Los viejitos comieron con sus apetitos de pájaro y diez minutos después cayeron en un profundo sueño —demasiado profundo para ser natural.
   —Ahora sí —dijo doña Bárbara— reparta la torta a los demás. 
   Mientras estos comían con avidez y los durmientes eran llevados a sus habitaciones, fueron llegando las notas de una música festiva.
(Segunda antología del cuento corto colombiano, 2007)


Cuento de Navidad
   Ana María Shua (Argentina)

   El mundo está lleno de tipos así. Usa el pelo largo y canoso como un jipi viejo o un mendigo. No tiene familia. Le faltan dientes. Si Jesús hubiera llegado soltero a los cincuenta, se parecería a él. De vez en cuando los muchachos le pagan un vino para escucharlo hablar en arameo. El problema es el barrio, la solidaridad de esquina.
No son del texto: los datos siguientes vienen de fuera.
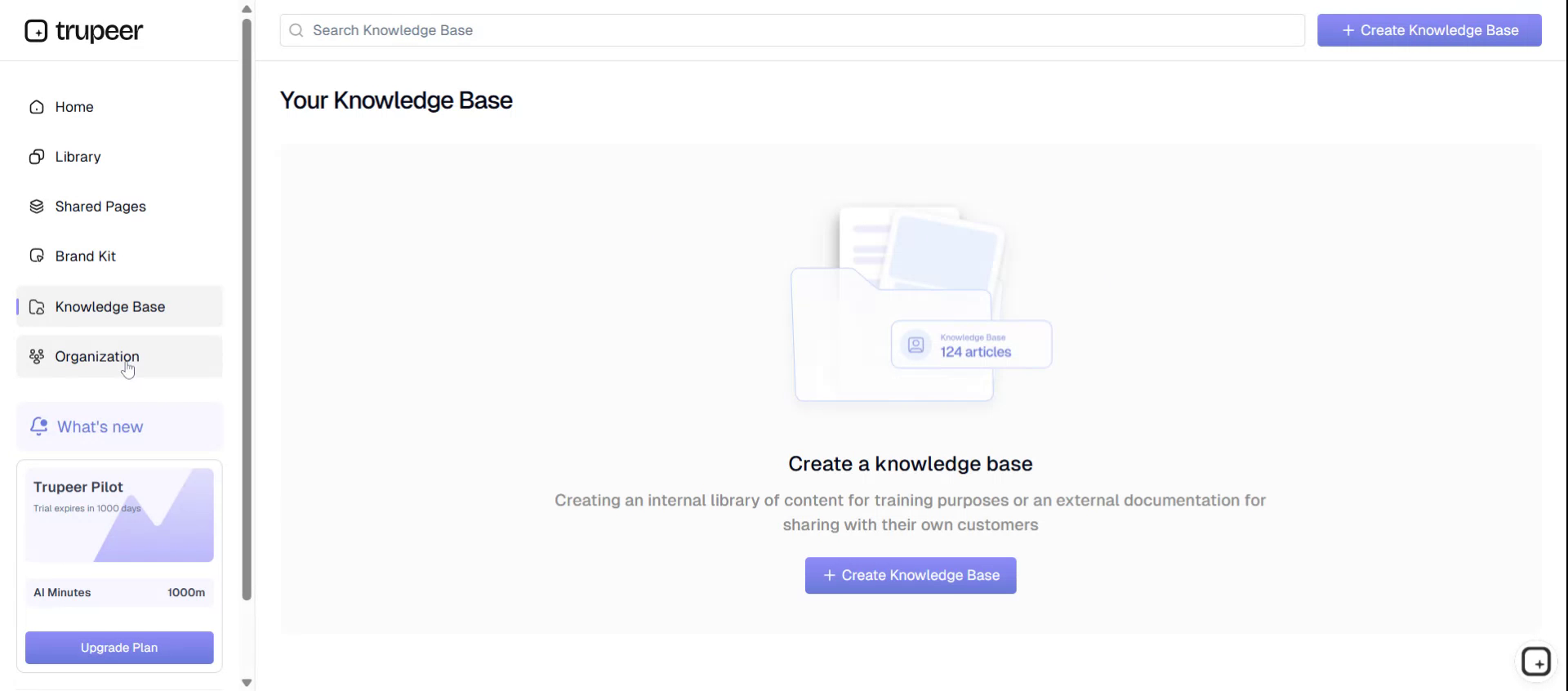The image size is (1568, 691).
Task: Go to Shared Pages section
Action: click(100, 207)
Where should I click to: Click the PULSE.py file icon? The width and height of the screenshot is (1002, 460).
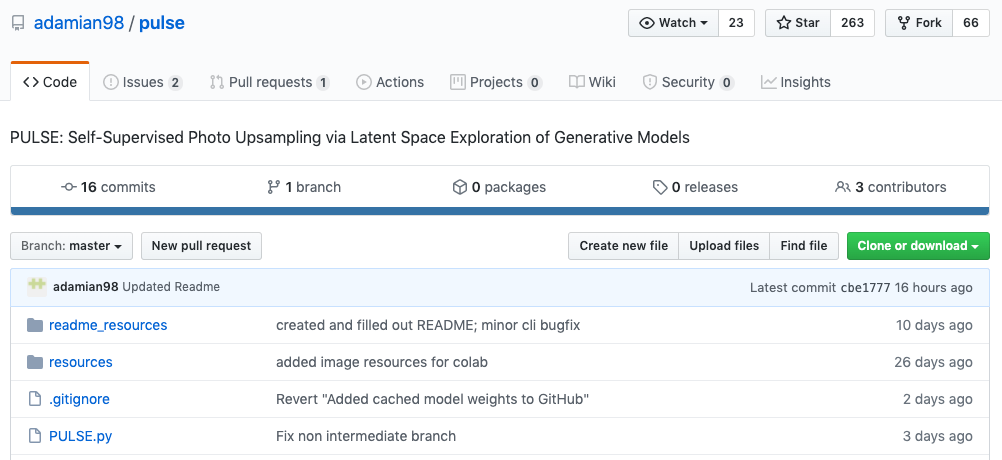coord(36,436)
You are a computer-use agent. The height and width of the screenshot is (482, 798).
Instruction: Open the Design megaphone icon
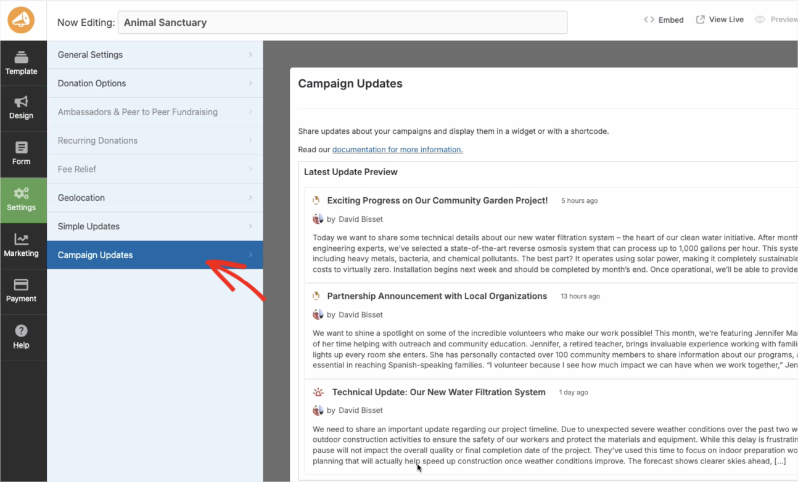click(21, 102)
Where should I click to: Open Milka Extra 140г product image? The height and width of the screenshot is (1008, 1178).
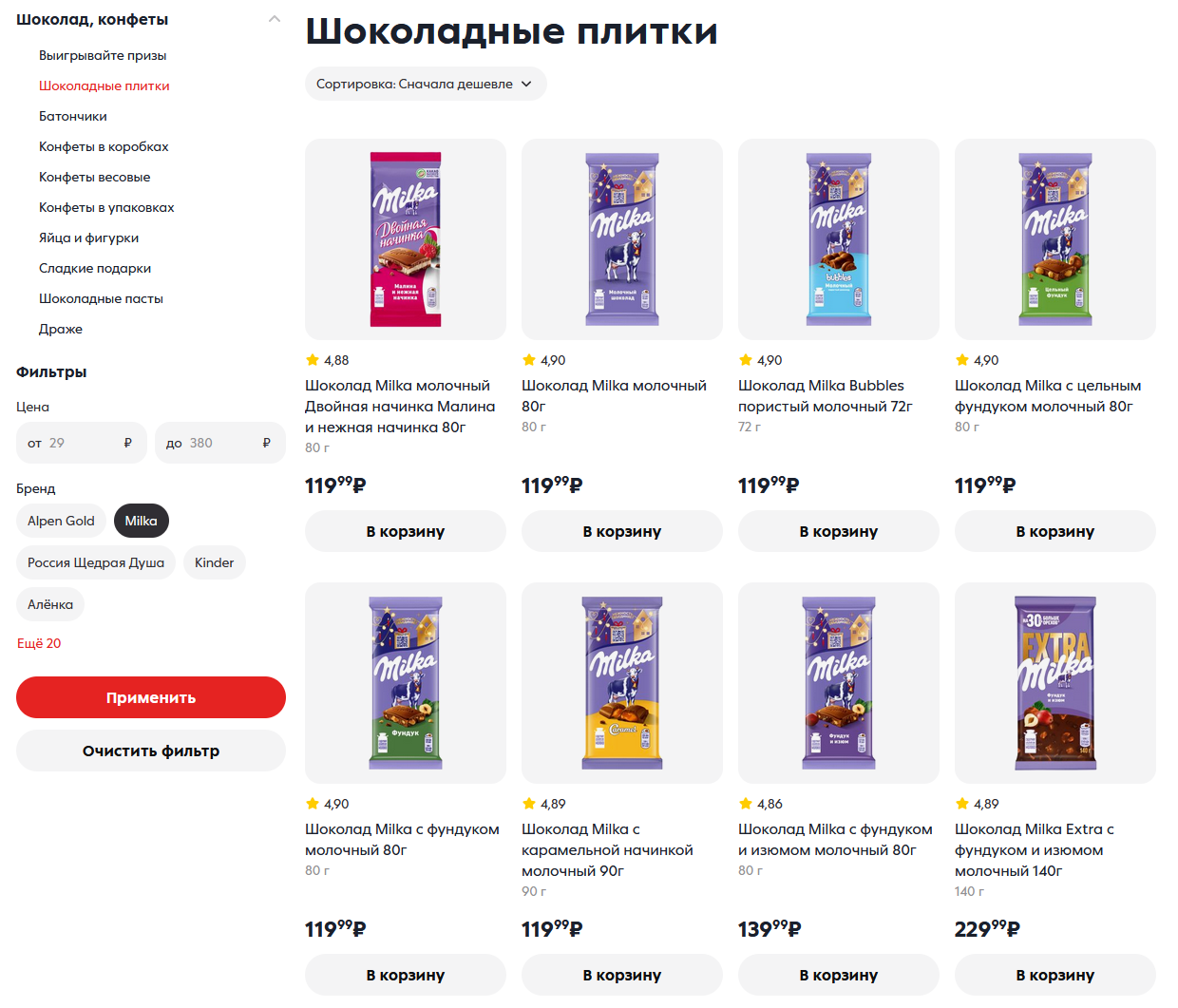[x=1055, y=683]
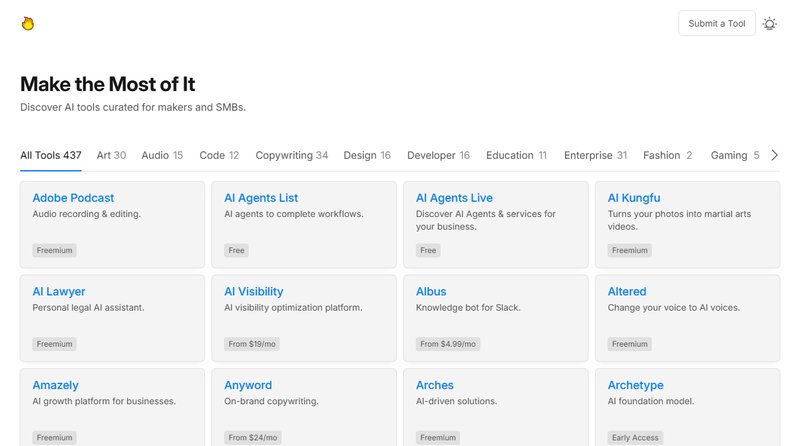
Task: Select the Copywriting tab
Action: tap(291, 155)
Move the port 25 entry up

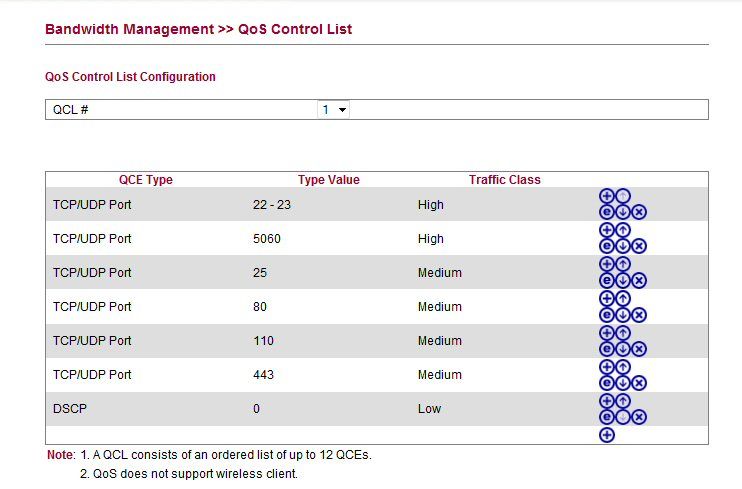click(x=623, y=264)
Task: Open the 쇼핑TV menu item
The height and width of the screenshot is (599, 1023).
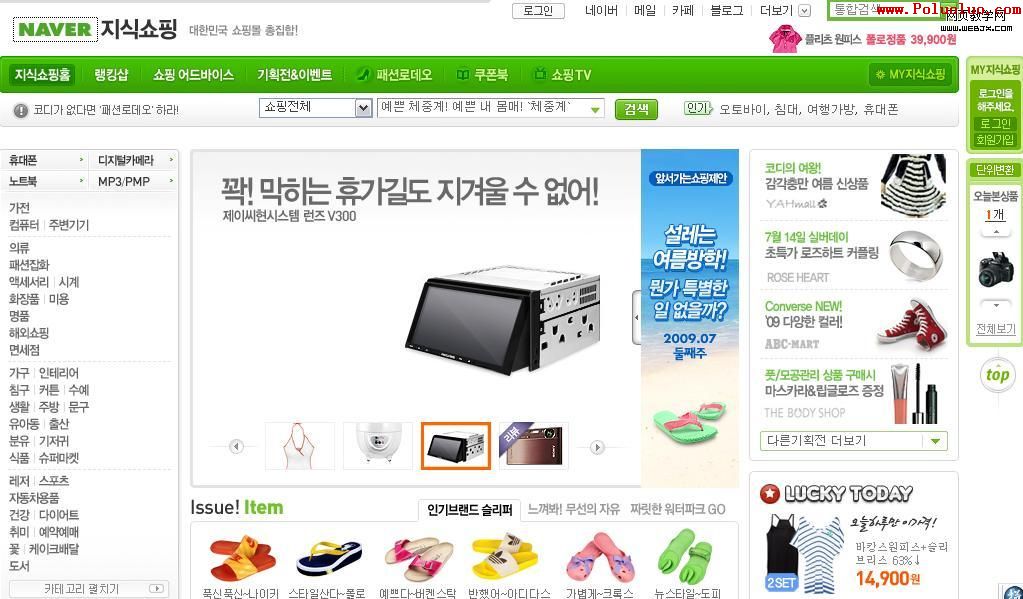Action: 562,74
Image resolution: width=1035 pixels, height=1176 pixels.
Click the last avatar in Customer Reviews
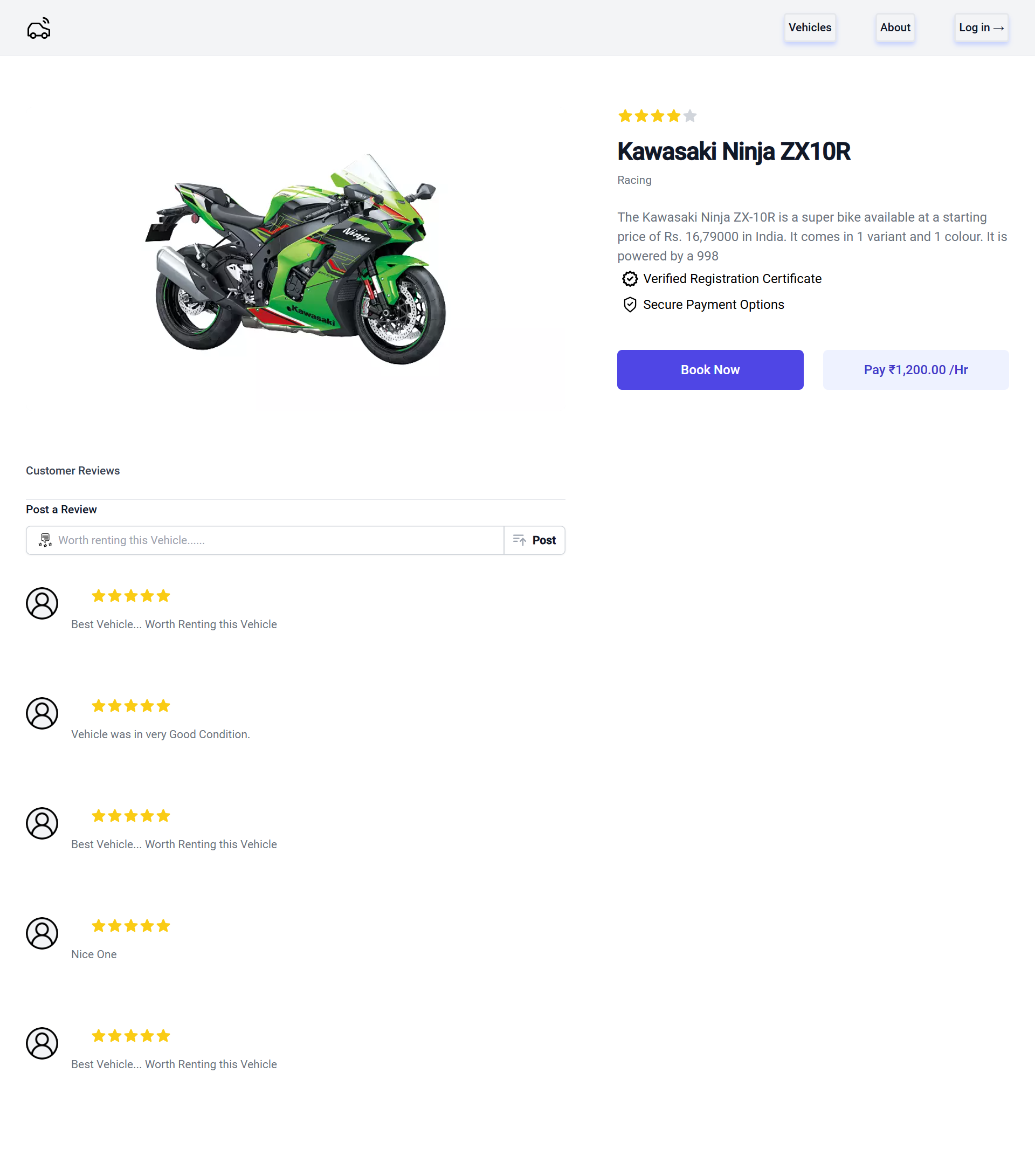(42, 1043)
El día de Nochebuena se esconde para evitar que le festejen el cumpleaños en vez de crucificarlo decentemente, como a otros más afortunados.
(Temporada de fantasmas, 2004)



Solsticio de invierno
   José María Merino (España)

   En el cielo del amanecer brillaba con fuerza aquel insólito lucero que la gente común contemplaba con asombro, pero el capitán sabía que era uno de los satélites de comunicaciones que permitían a su ejército mantener la supremacía en aquella guerra interminable
   –Mi capitán– transmitió el cabo. –Aquí solo hay varios civiles refugiados, unos pastores que han perdido el rebaño por el impacto de un obús y una mujer a punto de dar a luz.
   El capitán, desde la torreta del carro, observaba el establo con los prismáticos.
   –Registradlo todo con cuidado. 
   –Mi capitán –transmitió otra vez el cabo–, también hay un perturbado, vestido con una túnica blanca, que dice que va a nacer un salvador y otras cosas raras.
   –A ese me lo traéis bien sujeto.
   –Mi capitán –añadió el cabo, con la voz alterada–, la mujer se ha puesto de parto.
   –Bienvenido al infierno– murmuró el capitán, con lástima.
   A la luz del alba, aparecieron en la loma cercana las figuras de tres camellos cargados de bultos y montados por jinetes de raras vestiduras, y el capitán los observaba acercarse, indeciso.
   –Abrid fuego –ordenó al fin. –No quiero sorpresas.



Noches de Reyes
   Rafael Reig (España)

   Ya había cumplido once, pero se negaba a aceptar la realidad. No existen los Reyes. ¡Cómo que no! Yo he visto que se han bebido el agua y se han comido los mazapanes. El agua me la bebo yo, le decía Gerardo. Y yo los mazapanes, explicaba Carmen. La niña se resistía. Prefería seguir sin saberlo. Juraba que había oído las pisadas de los camellos. Nosotros somos los Reyes. No puede ser. ¿Y por qué no puede ser? Pues… porque… ¿entonces quién es el tercero? ¡Falta un Rey! De pronto, la niña se rindió y dijo desilusionada: Es verdad. El tercero es el tío Julio, ¿a que sí? Por eso viene cuando no está papá, ¿verdad? ¡Basta de tonterías! Los Reyes somos papá y mamá. Ahora vete a tu cuarto. Gerardo no miró a Carmen, que se había puesto muy roja. Él también prefería no saber. ¿Para qué perder la ilusión? Julio era el hermano pequeño de Gerardo, el tercer Rey Mago.